----- Data to process

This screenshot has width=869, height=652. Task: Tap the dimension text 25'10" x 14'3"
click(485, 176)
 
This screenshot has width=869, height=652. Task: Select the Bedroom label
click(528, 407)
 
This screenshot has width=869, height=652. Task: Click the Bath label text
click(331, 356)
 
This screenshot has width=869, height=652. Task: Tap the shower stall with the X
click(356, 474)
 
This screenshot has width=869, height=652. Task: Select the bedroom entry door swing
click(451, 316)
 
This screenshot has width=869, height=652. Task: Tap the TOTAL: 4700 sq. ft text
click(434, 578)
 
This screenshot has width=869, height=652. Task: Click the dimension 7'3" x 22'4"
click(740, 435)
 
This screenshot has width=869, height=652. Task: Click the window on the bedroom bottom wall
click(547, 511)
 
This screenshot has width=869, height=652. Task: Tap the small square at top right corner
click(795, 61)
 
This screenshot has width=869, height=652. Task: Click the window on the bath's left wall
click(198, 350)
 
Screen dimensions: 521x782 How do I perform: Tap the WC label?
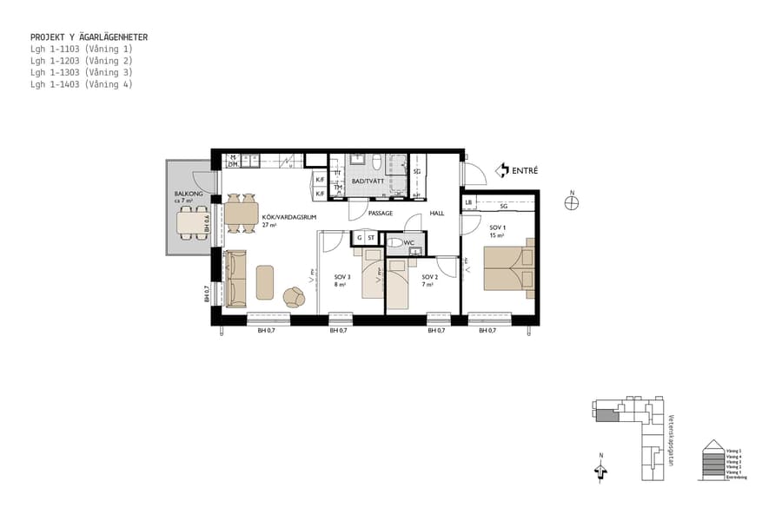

----------

**What you have to do:**
Please set out all the material above as a Markdown table with the columns "Row" and "Line", one numbered row per line, skipping blank lines and leaving out the pictures.

**Full output:**
| Row | Line |
|---|---|
| 1 | This screenshot has width=869, height=652. Task: Tap the dimension text 25'10" x 14'3" |
| 2 | click(485, 176) |
| 3 | This screenshot has width=869, height=652. Task: Select the Bedroom label |
| 4 | click(528, 407) |
| 5 | This screenshot has width=869, height=652. Task: Click the Bath label text |
| 6 | click(331, 356) |
| 7 | This screenshot has width=869, height=652. Task: Tap the shower stall with the X |
| 8 | click(356, 474) |
| 9 | This screenshot has width=869, height=652. Task: Select the bedroom entry door swing |
| 10 | click(451, 316) |
| 11 | This screenshot has width=869, height=652. Task: Tap the TOTAL: 4700 sq. ft text |
| 12 | click(434, 578) |
| 13 | This screenshot has width=869, height=652. Task: Click the dimension 7'3" x 22'4" |
| 14 | click(740, 435) |
| 15 | This screenshot has width=869, height=652. Task: Click the window on the bedroom bottom wall |
| 16 | click(547, 511) |
| 17 | This screenshot has width=869, height=652. Task: Tap the small square at top right corner |
| 18 | click(795, 61) |
| 19 | This screenshot has width=869, height=652. Task: Click the window on the bath's left wall |
| 20 | click(198, 350) |
| 21 | Screen dimensions: 521x782 How do I perform: Tap the WC label? |